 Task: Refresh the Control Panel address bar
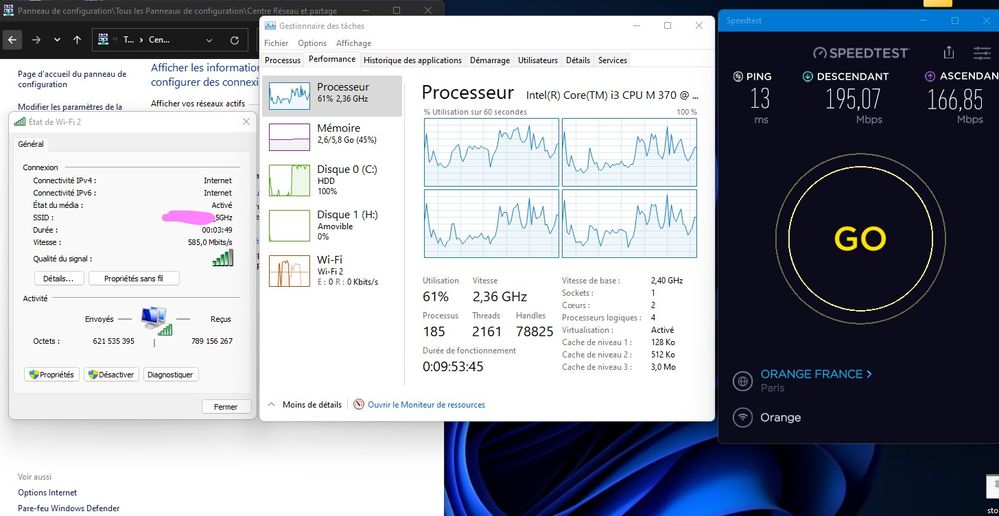coord(234,40)
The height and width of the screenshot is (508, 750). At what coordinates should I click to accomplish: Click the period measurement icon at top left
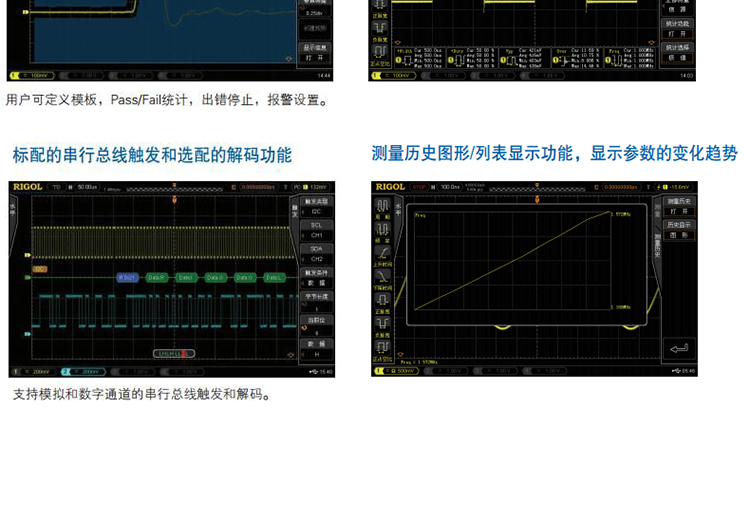383,207
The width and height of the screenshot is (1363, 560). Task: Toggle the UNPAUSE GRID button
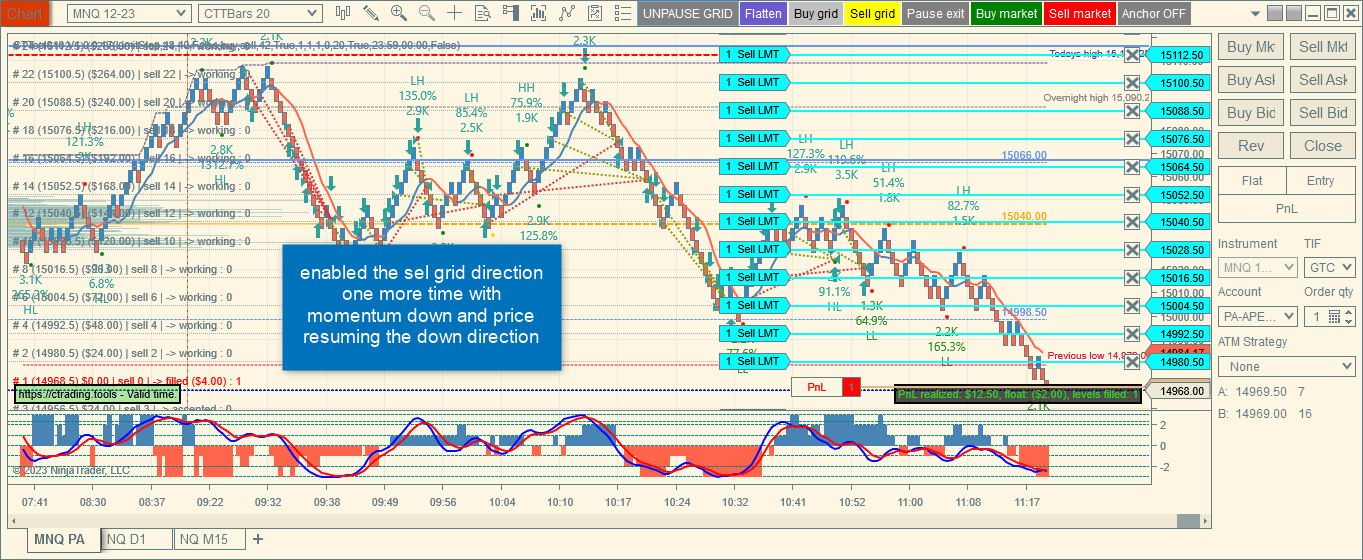pos(687,14)
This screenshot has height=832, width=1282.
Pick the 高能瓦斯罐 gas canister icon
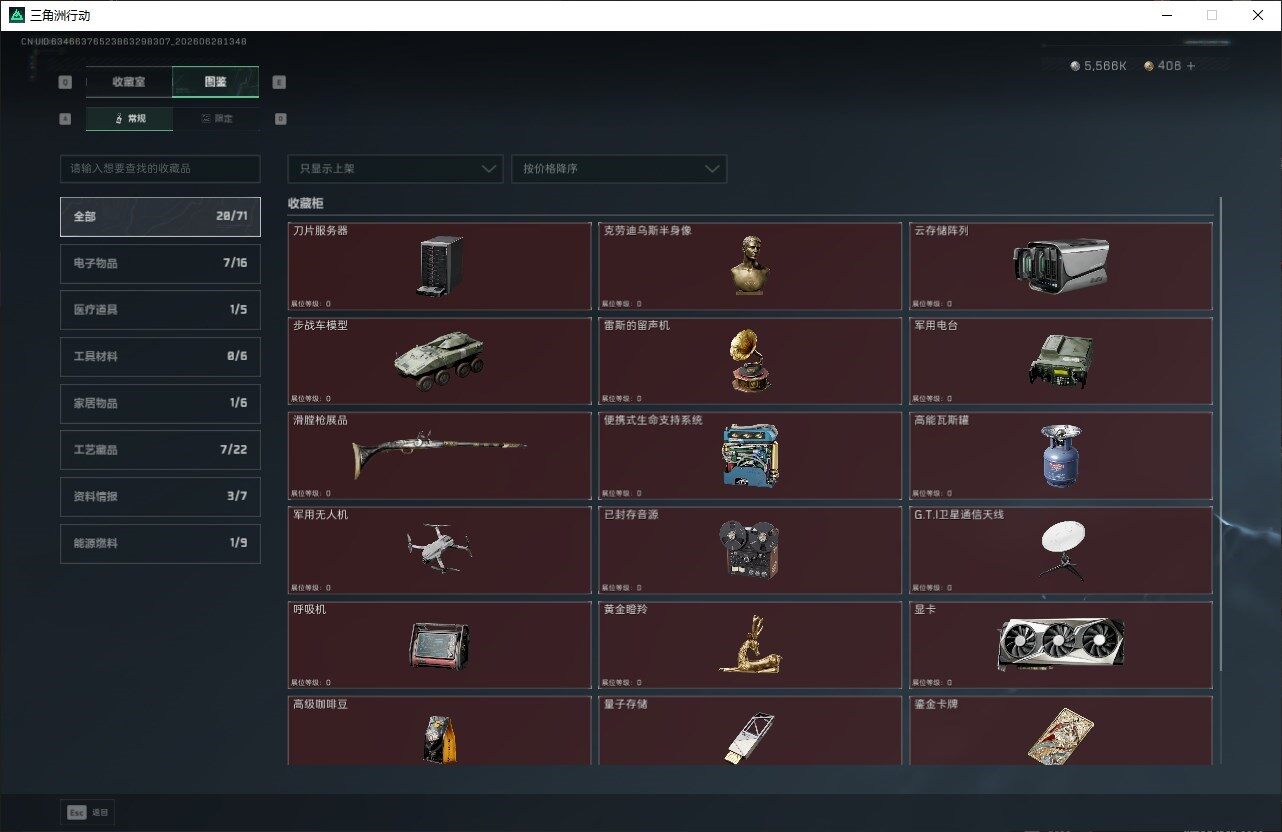point(1061,455)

-- Directions for this task --
For the records above, output each one exactly and skip any image.

-- Response to the task --
 Task: Refresh the Control Panel address bar
coord(234,40)
The height and width of the screenshot is (508, 750). At what coordinates should I click to accomplish: Click the period measurement icon at top left
383,207
The width and height of the screenshot is (1363, 560). Task: Toggle the UNPAUSE GRID button
pos(687,14)
This screenshot has height=832, width=1282.
Pick the 高能瓦斯罐 gas canister icon
point(1061,455)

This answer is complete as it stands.